Contrary to belief, progesterone acts on endometrial genes only by activating protein kinases

  • Researchers from IByME-CONICET and the CRG have discovered how the endometrium responds to low levels of progestin hormones.
  • The work enables us to understand how endometrial cells proliferate in response to progestin, introducing the transcription factor progesterone receptor by cytoplasmic signalling.
  • The results have been published in PLoS ONE. 

For many years now, the endometrium was thought to be a target of nanomolar concentrations of the ovarian hormones progesterone and oestradiol, in order for it to grow each menstrual cycle, and prepare to receive a possible embryo. In this paper the authors describe a new mechanism that the progesterone receptor uses to induce stromal cell proliferation at picomolar progestin concentrations.
In a previous study the group did not find any transcriptional activity associated to the progesterone receptor in endometrial stromal cells that respond to progestin, so the work continued in order to explain the proliferative activity independently of its binding to chromatin.
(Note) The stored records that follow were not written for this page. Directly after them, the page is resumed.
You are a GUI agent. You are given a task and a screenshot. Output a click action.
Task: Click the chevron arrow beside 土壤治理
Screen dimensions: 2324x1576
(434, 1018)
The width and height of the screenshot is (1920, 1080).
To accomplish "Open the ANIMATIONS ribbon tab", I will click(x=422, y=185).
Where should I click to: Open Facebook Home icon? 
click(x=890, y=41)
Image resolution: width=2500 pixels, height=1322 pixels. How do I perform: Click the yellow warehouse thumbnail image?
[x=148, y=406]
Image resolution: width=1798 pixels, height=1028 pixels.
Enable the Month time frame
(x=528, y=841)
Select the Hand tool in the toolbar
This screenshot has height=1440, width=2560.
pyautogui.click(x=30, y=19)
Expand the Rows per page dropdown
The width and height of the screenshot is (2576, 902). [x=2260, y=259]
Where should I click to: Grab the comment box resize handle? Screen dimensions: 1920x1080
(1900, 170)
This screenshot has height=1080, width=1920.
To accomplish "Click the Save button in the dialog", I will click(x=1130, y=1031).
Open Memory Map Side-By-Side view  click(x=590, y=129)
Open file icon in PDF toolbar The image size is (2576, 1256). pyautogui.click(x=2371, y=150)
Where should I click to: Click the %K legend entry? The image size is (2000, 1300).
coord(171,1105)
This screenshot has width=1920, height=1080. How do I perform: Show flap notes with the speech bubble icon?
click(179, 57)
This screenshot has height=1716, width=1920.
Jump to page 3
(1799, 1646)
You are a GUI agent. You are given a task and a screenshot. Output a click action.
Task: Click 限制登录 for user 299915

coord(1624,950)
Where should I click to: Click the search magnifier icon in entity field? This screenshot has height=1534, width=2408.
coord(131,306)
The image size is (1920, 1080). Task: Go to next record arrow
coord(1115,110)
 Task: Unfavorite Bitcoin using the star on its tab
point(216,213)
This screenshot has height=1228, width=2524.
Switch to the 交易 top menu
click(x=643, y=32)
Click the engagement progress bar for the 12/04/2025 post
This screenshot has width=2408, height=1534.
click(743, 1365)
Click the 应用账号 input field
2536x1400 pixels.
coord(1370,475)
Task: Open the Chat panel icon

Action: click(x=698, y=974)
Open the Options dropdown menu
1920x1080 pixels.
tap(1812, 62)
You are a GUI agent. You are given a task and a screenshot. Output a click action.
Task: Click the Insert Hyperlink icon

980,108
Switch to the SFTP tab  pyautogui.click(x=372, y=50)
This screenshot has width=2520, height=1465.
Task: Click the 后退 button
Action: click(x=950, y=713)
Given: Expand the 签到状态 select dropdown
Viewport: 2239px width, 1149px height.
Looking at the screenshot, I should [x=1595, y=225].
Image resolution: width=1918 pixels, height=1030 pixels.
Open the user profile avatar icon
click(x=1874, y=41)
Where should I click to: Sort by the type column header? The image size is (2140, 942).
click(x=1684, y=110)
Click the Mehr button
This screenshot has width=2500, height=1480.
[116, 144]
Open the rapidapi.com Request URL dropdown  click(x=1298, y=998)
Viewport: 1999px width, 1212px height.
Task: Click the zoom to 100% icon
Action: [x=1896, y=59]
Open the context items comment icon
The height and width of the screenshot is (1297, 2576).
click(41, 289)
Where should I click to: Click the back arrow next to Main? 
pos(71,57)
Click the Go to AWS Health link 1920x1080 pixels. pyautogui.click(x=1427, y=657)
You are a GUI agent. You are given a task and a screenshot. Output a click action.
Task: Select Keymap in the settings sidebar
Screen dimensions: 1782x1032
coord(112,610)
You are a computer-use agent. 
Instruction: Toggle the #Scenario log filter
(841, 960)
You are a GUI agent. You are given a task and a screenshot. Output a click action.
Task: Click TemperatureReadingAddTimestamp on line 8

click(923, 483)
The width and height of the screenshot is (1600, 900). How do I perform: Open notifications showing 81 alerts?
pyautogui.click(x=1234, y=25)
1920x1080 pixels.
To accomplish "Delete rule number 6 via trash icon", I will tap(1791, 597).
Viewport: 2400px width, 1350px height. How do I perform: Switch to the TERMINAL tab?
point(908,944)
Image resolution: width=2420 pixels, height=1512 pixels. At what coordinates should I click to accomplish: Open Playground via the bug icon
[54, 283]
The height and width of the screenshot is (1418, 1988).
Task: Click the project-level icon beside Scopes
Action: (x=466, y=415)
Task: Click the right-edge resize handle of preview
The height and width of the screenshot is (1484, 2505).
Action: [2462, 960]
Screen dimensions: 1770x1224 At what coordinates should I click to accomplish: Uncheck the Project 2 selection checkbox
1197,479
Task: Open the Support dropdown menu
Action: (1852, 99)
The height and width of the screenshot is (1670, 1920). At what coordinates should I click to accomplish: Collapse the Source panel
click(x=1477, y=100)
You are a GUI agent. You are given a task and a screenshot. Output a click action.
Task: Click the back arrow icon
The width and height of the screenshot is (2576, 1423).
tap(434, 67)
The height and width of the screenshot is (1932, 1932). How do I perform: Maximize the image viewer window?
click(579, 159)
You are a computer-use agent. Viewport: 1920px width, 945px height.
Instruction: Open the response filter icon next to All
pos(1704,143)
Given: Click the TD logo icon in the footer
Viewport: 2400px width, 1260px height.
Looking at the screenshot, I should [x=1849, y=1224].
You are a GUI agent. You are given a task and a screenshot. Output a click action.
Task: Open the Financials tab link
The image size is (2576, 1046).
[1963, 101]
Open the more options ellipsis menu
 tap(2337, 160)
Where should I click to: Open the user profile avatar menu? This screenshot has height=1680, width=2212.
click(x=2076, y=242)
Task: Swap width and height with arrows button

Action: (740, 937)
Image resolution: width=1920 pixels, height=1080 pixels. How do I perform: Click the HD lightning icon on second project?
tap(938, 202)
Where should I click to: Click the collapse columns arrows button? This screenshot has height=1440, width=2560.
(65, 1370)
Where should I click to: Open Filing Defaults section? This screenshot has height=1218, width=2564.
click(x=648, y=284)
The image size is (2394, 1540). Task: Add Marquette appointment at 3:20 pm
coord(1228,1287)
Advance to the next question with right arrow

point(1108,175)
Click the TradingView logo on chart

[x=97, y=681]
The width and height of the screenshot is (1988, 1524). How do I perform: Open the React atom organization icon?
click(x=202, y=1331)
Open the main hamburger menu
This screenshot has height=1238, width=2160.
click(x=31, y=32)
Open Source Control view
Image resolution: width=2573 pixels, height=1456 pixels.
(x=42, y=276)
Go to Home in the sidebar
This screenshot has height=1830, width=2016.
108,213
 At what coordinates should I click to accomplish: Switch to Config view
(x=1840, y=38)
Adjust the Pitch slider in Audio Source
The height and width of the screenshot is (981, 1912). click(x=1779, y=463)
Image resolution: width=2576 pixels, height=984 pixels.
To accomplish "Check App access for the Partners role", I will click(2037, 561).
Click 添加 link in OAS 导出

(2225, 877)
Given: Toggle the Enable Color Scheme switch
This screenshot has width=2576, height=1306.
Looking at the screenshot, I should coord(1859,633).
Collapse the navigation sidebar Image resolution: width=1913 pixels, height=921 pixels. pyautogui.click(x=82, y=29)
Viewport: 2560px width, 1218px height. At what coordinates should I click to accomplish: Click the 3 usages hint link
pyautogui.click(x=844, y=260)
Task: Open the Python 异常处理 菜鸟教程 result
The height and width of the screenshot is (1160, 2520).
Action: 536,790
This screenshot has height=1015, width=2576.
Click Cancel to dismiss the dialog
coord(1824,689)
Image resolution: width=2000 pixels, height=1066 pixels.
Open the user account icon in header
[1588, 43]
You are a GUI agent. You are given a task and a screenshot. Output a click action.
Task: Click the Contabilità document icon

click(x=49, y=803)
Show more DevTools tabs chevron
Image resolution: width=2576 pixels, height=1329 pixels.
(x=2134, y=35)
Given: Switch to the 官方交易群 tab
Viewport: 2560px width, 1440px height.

After conducting their experiments, they concluded that progestin-induced proliferation of endometrial stromal cells is mediated by the kinases ERK1-2 and AKT, dependent on early regulation of USF1, which directly induces the cell cycle regulator Cdc2. "To our knowledge, this is the first description of early target genes of progestin-activated classical PR via crosstalk with protein kinases and independently of hormone receptor binding to the genomic targets", says Patricia Saragueta, co-author of the study and principal investigator at the IByME-CONICET.
The results in endometrial stromal cells are an example of the different ways used by steroid hormones, particularly progesterone, to modulate the activity of target genes.
"These cells have very little progesterone receptor although it is enough to trigger cell proliferation through the route described in the paper. This finding highlights the importance of kinase signalling for genomic hormone effects", says Miguel Beato, co-author of the study and head of the Chromatin and Gene Expression lab at the CRG.
"By clinical standards, the cells we used would have been considered negative for the progesterone receptor, and yet the cells respond to hormone stimulation. This could also apply to breast cancer cells with very low levels of hormone receptors", he adds.
Reference:
Vallejo G, La Greca AD, Tarifa-Reischle IC, Mestre-Citrinovitz AC, Ballaré C, et al. (2014) CDC2 Mediates Progestin Initiated Endometrial Stromal Cell Proliferation: A PR Signaling to Gene Expression Independently of Its Binding to Chromatin. PLoS ONE 9(5): e97311. doi:10.1371/journal.pone.0097311
For further information:
Flavia Hernandez - Press Officer – 54-11-47832869
flavia.hernandez@ibyme.conicet.gov.ar
Juan Sarasua
Press Officer - Centre for Genomic Regulation - CRG
juan.sarasua@crg.eu
Glossary:
"Immediate early genes" are those where the mRNA levels quickly respond to hormone fluctiations..
Stromal cells are connective tissue cells, like the endometrium, the ovary,and the bone marrow, and they support the functional cells.
IBYME-CONICET stands for Instituto de Biología y Medicina Experimental, Consejo Nacional de Investigaciones Científicas y Técnicas, Buenos Aires, Argentina.